The termination of these exemptions will be applied on a linear basis, such that the foreign residents holding residential real property prior to the implementation of the amendment will be taxed in proportion to the period of holding following the effective date of the amendment. This formula shall apply to a maximum of two apartments during the period from January 1, 2014 through December 31, 2017. There are various other conditions associated with this rule.

  1. Termination of Acquisition Tax relief for Foreign Residents. Israeli law imposes an acquisition tax on the acquisition of real estate in Israel ("Land Acquisition Tax"). The applicable tax rate is between 5% and 7% of the purchase consideration. The current legislation offers a relief from Land Acquisition Tax for individuals who are purchasing their sole piece of residential property in Israel. The Proposed Legislation suggests terminating this relief for foreign residents.

The Proposed Legislation suggests that a foreign resident who purchases real property in Israel and pays the Land Acquisition Tax can have the acquisition tax refunded if he immigrates to Israel within two years of the acquisition.

This provision will be effective almost immediately, beginning as of August 1, 2013.

  1. Limitations on the exemption which is provided to Israeli residents. Under current legislation, and subject to certain conditions, Israeli (as well as foreign) individuals are entitled to an exemption from land appreciation tax on the sale of residential real property once in every four years. This exemption applies even when the residential property was not the only residential unit in the individual's possession (so called "additional residential property").

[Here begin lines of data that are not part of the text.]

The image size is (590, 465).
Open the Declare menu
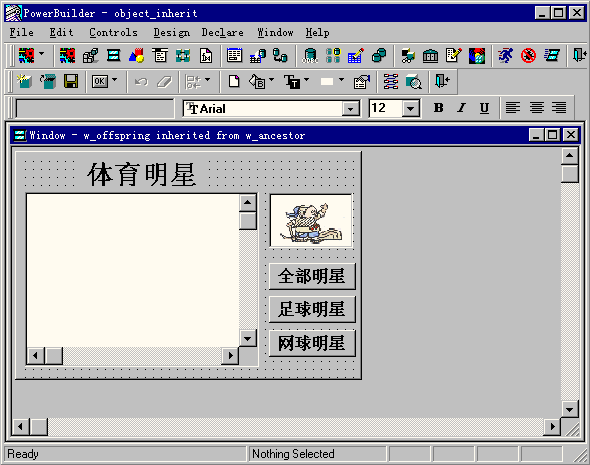click(222, 33)
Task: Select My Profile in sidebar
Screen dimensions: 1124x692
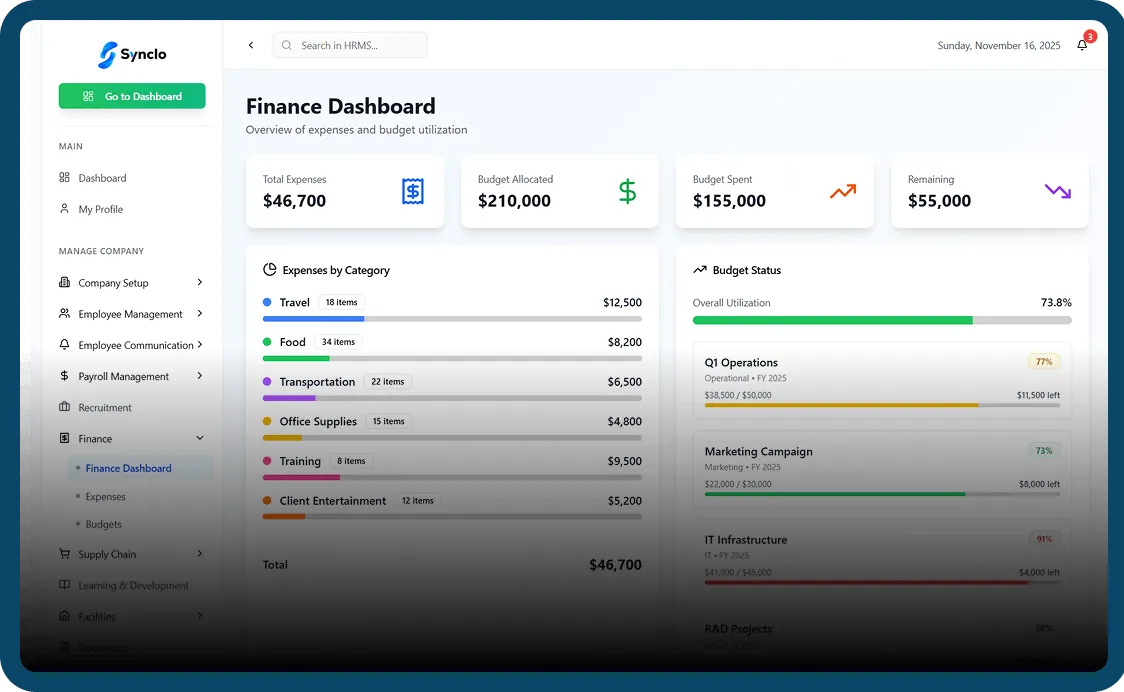Action: pyautogui.click(x=100, y=209)

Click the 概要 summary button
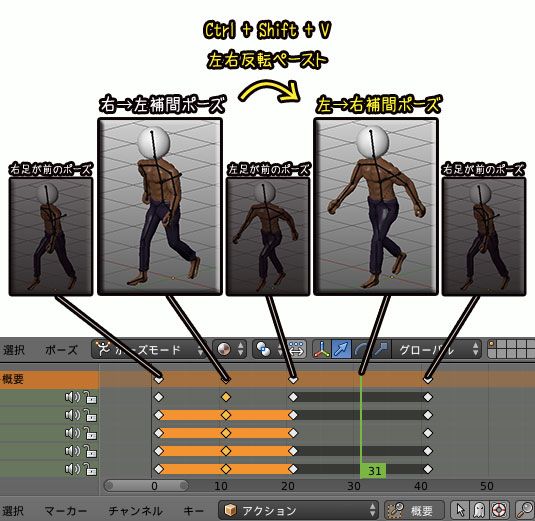click(415, 510)
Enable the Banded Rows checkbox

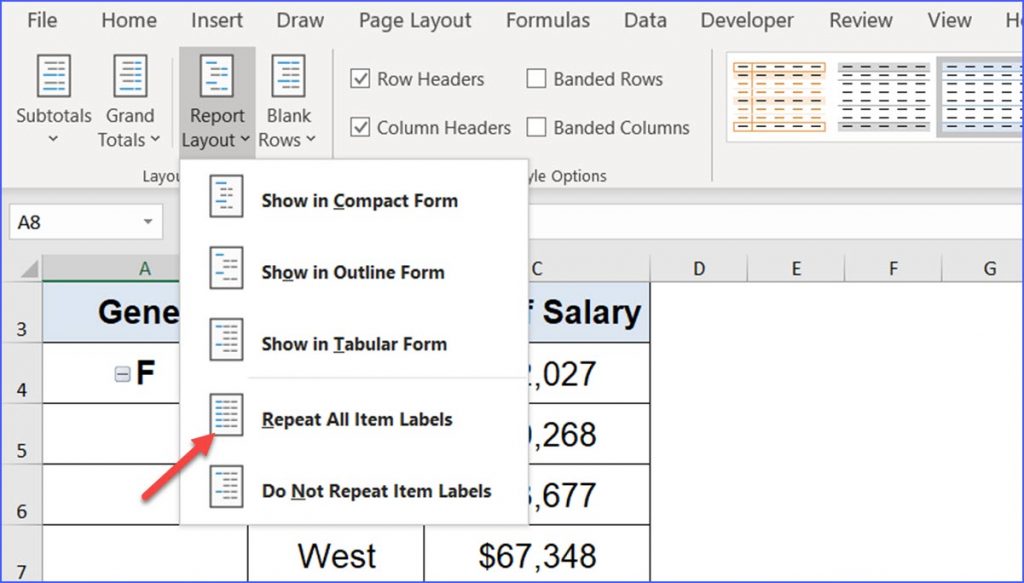(x=536, y=78)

The Proposed Legislation wishes to abolish this relief and to limit the exemption to cases in which the individuals holds only one apartment. This amended exemption can be used once in every eighteen months provided that the property is the sole residential property of the seller in Israel.

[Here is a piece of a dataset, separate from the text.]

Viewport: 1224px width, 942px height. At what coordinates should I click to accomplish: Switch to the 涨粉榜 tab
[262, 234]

This provision will be effective as of January 1, 2014.

The termination of the old exemption will include "transitional provisions" such that the exemption will still apply on a linear basis. For example, an individual who purchased a piece of "additional residential property" at the beginning of 2013 and sells that property at the end of 2014 will be taxed on 50% of the appreciation (for the 2014 holding period). As above, this formula shall apply to a maximum of two apartments during the period from January 1, 2014 through December 31, 2017. There are various other conditions associated with this rule

  1. Taxation of Luxury Apartments. The Proposed Legislation suggests special tax treatment for so-called "luxury homes", which are defined as residential property for which the consideration exceeds NIS 5 million.

In terms of Land Appreciation Tax – the Proposed Legislation suggests that the exemption which applies to one residential apartment will only apply up to a maximum consideration of NIS 5 million. The consideration in excess of NIS 5 million will be subject to land appreciation tax.

In terms of Land Acquisition Tax – the Proposed Legislation suggests an addition acquisition tax bracket of 8% to apply to portion of the consideration exceeding NIS 5 million.

The provision relating to land appreciation tax on luxury apartments will be effective as of January 1, 2014, whereas the provision relating to acquisition tax will take effect begining August 1, 2013.

The Proposed Legislation may undergo a number of changes prior to be enacted into law.